Carbon is allowed to diffuse through a steel plate \(15 \mathrm{~mm}\) thick. The concentrations of carbon at the two faces are \(0.65\) and \(0.30 \mathrm{~kg} \mathrm{C} / \mathrm{m}^{3}\) Fe, which are maintained constant. If the preexponential and activation energy are \(6.2 \times\) \(10^{-7} \mathrm{~m}^{2} / \mathrm{s}\) and \(80,000 \mathrm{~J} / \mathrm{mol}\), respectively, compute the temperature at which the diffusion flux is \(1.43 \times 10^{-9} \mathrm{~kg} / \mathrm{m}^{2} \cdot \mathrm{s}\).

The activation energy for the diffusion of carbon in chromium is \(111,000 \mathrm{~J} / \mathrm{mol}\). Calculate the diffusion coefficient at \(1100 \mathrm{~K}\left(827^{\circ} \mathrm{C}\right)\), given that \(D\) at \(1400 \mathrm{~K}\left(1127^{\circ} \mathrm{C}\right)\) is \(6.25 \times\) \(10^{-11} \mathrm{~m}^{2} / \mathrm{s}\)

Self-diffusion involves the motion of atoms that are all of the same type; therefore, it is not subject to observation by compositional changes, as with interdiffusion. Suggest one way in which self-diffusion may be monitored.

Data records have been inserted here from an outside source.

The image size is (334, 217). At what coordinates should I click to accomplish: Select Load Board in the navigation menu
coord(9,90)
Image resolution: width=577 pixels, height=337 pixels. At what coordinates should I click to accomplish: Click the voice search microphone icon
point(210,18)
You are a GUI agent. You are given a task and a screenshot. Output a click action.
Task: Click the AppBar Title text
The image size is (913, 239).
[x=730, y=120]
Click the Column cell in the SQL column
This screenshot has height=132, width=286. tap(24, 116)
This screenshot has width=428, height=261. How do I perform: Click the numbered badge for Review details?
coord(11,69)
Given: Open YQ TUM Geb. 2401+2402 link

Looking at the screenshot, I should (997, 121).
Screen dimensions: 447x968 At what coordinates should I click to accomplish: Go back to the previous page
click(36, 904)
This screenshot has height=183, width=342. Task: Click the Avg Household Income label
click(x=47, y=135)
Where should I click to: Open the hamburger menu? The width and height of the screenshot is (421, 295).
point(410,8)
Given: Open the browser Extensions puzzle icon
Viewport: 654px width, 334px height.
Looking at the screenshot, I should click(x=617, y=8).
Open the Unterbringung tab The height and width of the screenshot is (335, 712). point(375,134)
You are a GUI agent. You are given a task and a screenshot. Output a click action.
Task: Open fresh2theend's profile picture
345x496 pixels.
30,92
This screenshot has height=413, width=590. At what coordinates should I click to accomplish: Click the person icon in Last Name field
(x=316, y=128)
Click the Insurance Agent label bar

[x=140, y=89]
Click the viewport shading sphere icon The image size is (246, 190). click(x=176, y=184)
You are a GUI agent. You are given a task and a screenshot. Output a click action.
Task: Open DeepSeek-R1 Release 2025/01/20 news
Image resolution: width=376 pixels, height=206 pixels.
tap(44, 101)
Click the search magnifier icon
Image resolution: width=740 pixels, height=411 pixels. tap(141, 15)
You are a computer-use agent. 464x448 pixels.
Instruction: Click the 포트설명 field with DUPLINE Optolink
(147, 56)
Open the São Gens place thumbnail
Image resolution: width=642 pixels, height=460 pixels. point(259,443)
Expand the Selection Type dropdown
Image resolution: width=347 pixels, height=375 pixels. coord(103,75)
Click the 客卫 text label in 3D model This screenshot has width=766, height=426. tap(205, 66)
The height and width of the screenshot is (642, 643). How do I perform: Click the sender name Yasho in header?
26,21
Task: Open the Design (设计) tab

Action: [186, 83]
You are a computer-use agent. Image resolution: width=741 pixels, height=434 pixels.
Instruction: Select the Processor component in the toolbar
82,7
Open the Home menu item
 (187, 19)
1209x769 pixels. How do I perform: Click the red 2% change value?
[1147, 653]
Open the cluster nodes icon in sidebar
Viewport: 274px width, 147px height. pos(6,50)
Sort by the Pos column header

The outer surface of a steel gear is to be hardened by increasing its carbon content. The carbon is to be supplied from an external carbon-rich atmosphere, which is maintained at an elevated temperature. A diffusion heat treatment at \(850^{\circ} \mathrm{C}(1123 \mathrm{~K})\) for \(10 \mathrm{~min}\) increases the carbon concentration to \(0.90 \mathrm{wt} \%\) at a position \(1.0 \mathrm{~mm}\) below the surface. Estimate the diffusion time required at \(650^{\circ} \mathrm{C}(923 \mathrm{~K})\) to achieve this same concentration also at a) 1.0-mm position. Assume that the surface carbon content is the same for both heat treatments, which is maintained constant. Use the diffusion data in Table \(5.2\) for C diffusion in \(\alpha\)-Fe.

Briefly explain the difference between selfdiffusion and interdiffusion.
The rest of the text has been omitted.